■ READING PASSAGE
Rachel Cusk, writing for the Guardian, acknowledges that the plot-line might be considered somewhat “old-fashioned” but thoroughly enjoyed the novel, calling it “essentially a cheerful enterprise with a guaranteed entertainment value” and attributing to Wolitzer a “knack for comic-satirical perceptions of character and culture”. Whilst she laments the occasional excess of “narrative bulk” she ultimately concludes that the reader is constantly “waiting to see what happens next”.

In the Independent, Holly Williams gives the novel another positive reception, hailing in particular Wolitzer’s brilliance in writing about “normal, unremarkable lives, investing them with just as much detailed attention and humane humour as the lives of the beautiful, the rich and the famous.” She finds it refreshing that the heroine “isn’t particularly pretty or sexy, or rich or glamorous”. Williams also points out the success of Wolitzer’s socio-historical contextualisation and concludes that although the prose is sometimes forced, and she thinks that Wolitzer occasionally and unhelpfully indulges her “urge to run down every available narrative track”, ultimately “this novel lives up to its name; Wolitzer’s perceptive portraiture makes these ordinary lives very interesting indeed."

The New Middle East: The World After the Arab Spring, by Paul Danahar

In The New Middle East: the World After the Arab Spring Paul Danahar reveals his own insights on the Arab Spring, having worked on the "axis of evil" during the revolution. In vivid prose, Danahar narrates the events that removed the "stable (yet ruthless) dictatorships" from the Arab Continent and have yet to reform: he notes that the end product is still an unknown entity.

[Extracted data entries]
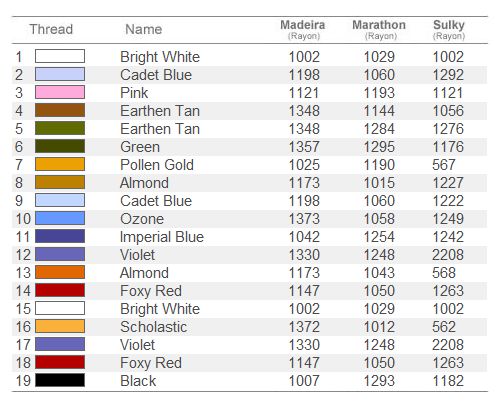Viewport: 500px width, 402px height.
Task: Click the Black swatch for thread 19
Action: point(60,380)
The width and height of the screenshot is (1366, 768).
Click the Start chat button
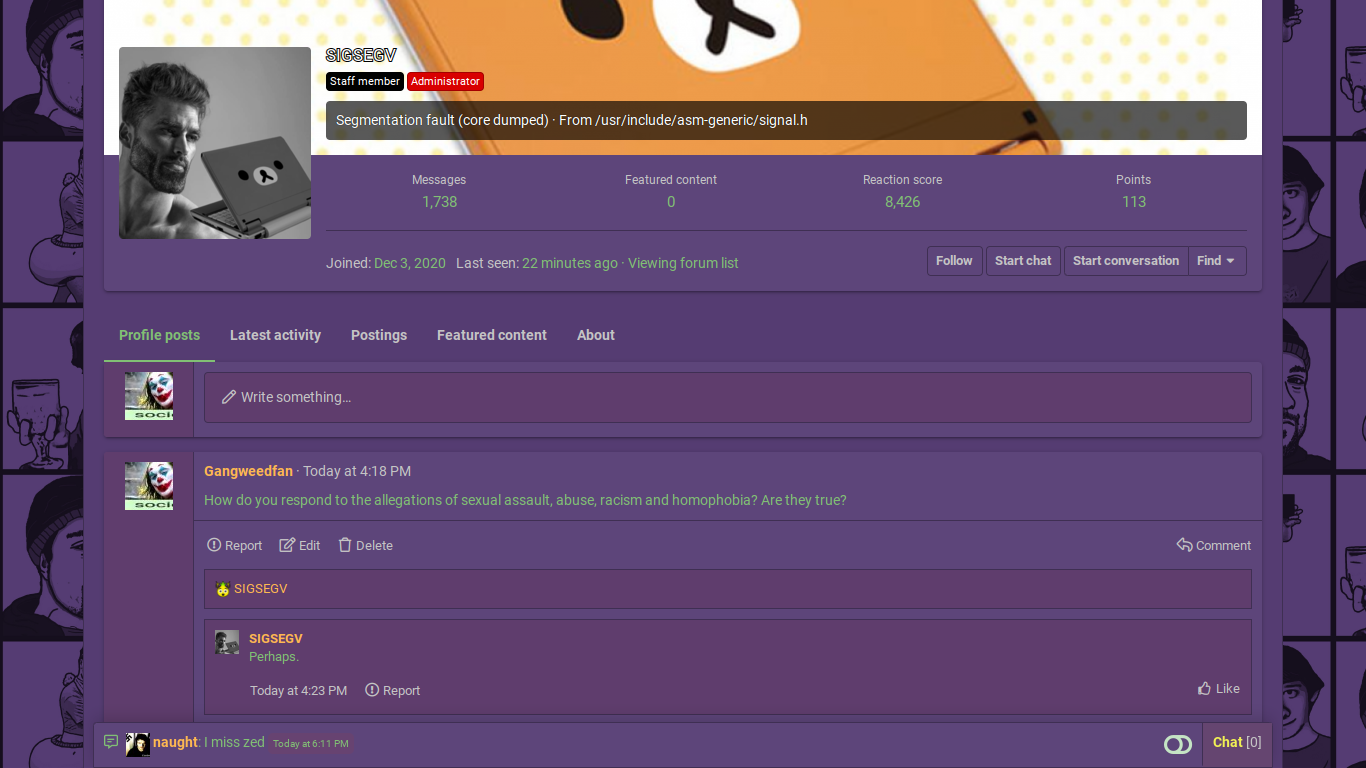[x=1022, y=261]
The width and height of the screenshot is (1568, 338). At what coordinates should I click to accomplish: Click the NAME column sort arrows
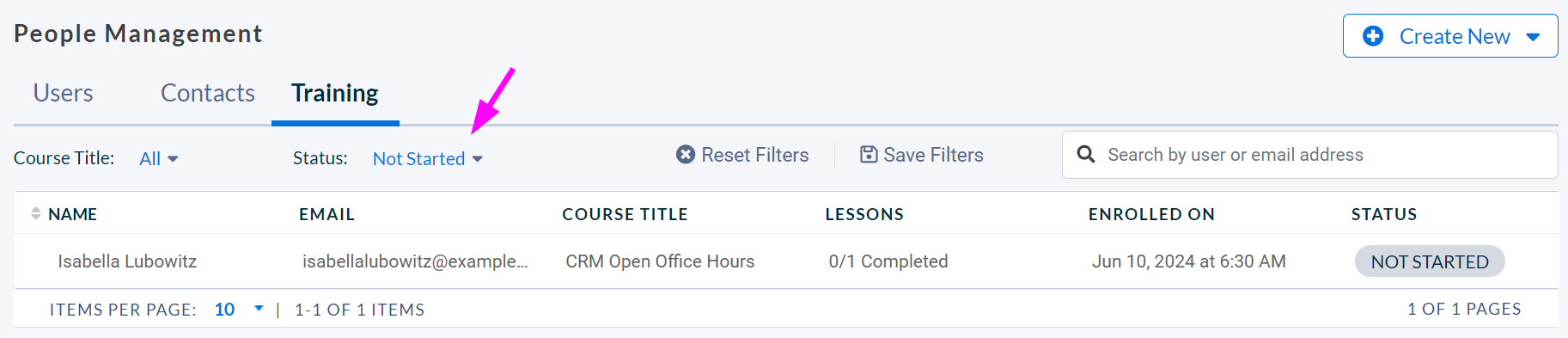[36, 213]
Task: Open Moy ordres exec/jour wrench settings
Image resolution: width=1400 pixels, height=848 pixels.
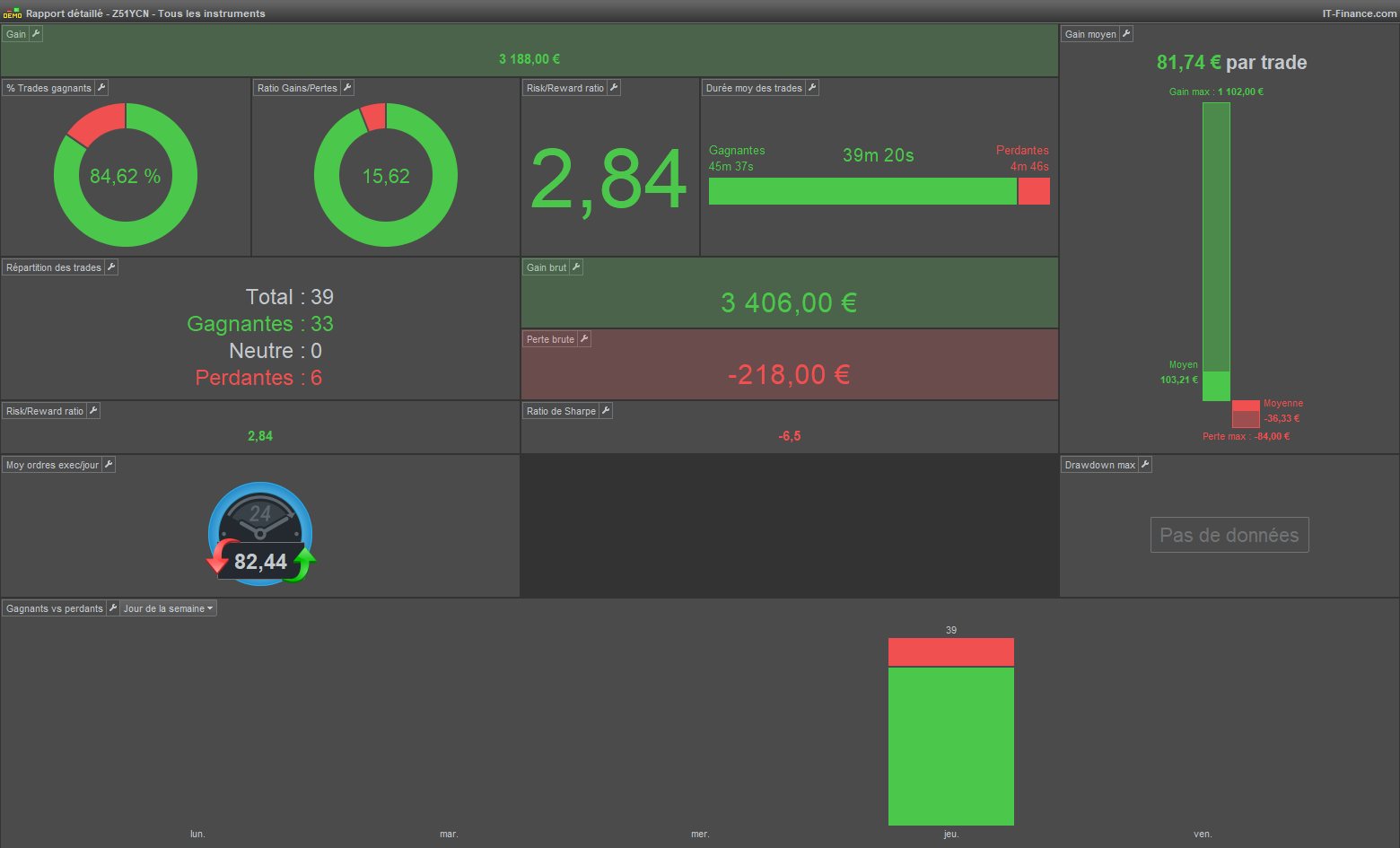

■ REQUIRED TASKS
1/ Name each person mentioned in the book reviews.
2/ Proceed with the book reviews, picking up after their final sentence.
These entries are material of their own, separate from the book reviews.

■ OUTPUTS BY TASK
1/ Rachel Cusk, Wolitzer, Holly Williams, Paul Danahar

2/
Christopher de Bellaigue, writing for the Guardian, considers that the book is somewhat out of its depth; despite "a smattering of horror" and "exotic frisson" he concludes that there is "little to surprise an even moderately attentive reader of the foreign news." Indeed, the paper mocks Danahar’s willingness to embrace the obvious when stating that "in war, seconds and inches are the difference between life and death." There are also criticisms of the content itself: Danahar seems to have neglected the ever-changing nature of the situation when writing that the Arab Spring has left "a stronger Sunni, and a weaker Shia, Islam." In fact, the Sunni Muslim Brotherhood party has been toppled in Egypt and Assad’s Shia regime continues to remain in power. De Bellaigue also appears to be mildly amused by the author’s naivety; to the statement, "God has returned to the Middle East," de Bellaigue responds "did he ever leave?"

However, the New Statesman’s Philip Maughan offers a more sympathetic view. He reminds us of Danahar’s expertise, running "the BBC’s coverage of the Arab spring between 2010 and 2013," before describing how the book leads us to some important questions concerning these newborn democratic states, nominally difficult matters of "statehood, secularism and religion."

Colin Freeman, writing for the Telegraph, also shares some of the Guardian’s concerns; he criticises the scapegoat Danahar places on "the shortcomings of American intervention" whilst ignoring Al-Qaeda’s nihilistic resistance. Freeman feels that this is completely paradoxical to the Arab Spring itself, for it adopts "that old mentality that still dogs the Arab world – namely, that whatever goes wrong, someone elsewhere is always to blame." This mantra appears contrary to the progressive mindset that typifies the Arab Spring.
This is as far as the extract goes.